Even in the eighties, long before Wall Street’s collapse, Bannon harbored an admiration for the villain whom he and his colleagues were often matched up against in his early Goldman days. Milken, a Jew who wore an ill-fitting toupee, was initially shunned, and later despised, by the old-money firms with their WASP lineage and culture of restraint. But it was Milken who ultimately prevailed by storming their fortresses and upending their businesses. Eventually, they wised up and began doing what Milken had been doing all along: taking big stakes in the companies for themselves. Bannon had the brains and the social intelligence to pass as a Harvard preppy and a Goldman whiz kid, but deep down he identified more with Milken, a swashbuckler and rogue who struck fear in his adversaries. “The strengths that Milken had—the aggressiveness, the creativity, the hard work—those are all traits Steve admires,” said a former Goldman colleague. Whether he recognized it or not, Bannon was better suited to the other side.
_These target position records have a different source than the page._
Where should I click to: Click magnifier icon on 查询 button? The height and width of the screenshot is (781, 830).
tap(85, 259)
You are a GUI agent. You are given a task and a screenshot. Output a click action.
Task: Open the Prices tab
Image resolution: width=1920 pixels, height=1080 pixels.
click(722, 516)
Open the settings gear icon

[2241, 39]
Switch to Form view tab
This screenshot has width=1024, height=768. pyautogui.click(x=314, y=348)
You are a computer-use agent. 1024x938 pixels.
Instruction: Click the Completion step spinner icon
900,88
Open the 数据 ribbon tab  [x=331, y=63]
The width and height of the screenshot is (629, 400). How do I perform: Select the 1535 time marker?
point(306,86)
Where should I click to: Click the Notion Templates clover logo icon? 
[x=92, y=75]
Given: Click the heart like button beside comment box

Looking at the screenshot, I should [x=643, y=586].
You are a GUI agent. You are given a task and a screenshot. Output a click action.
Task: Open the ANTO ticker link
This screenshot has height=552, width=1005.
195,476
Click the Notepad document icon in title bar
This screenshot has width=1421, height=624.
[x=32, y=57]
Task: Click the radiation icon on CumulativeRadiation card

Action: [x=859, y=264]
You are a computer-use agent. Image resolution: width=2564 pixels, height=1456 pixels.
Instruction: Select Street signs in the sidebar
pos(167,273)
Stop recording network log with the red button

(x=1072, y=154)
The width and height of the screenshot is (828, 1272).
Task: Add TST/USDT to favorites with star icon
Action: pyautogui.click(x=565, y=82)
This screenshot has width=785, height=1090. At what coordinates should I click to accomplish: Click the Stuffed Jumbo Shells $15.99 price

Later on, when Milken went to prison for insider trading, Bannon did a deal to roll up one of his companies. After Milken was freed and had begun rehabilitating his image, Bannon appeared as a featured speaker at one of his conferences. More than anything, Milken was a kind of spirit animal who fired the imagination and showed just how far you could go if you stopped worrying about appearances and seized opportunity. His lesson was never forgotten. If you took Michael Milken and Drexel in 1985 and teleported them from Wall Street to Washington, D.C., in 2015, what you’d wind up with would look a lot like Stephen Bannon and Breitbart News: a band of outsiders laying siege to a comfortable, fattened, and vulnerable establishment.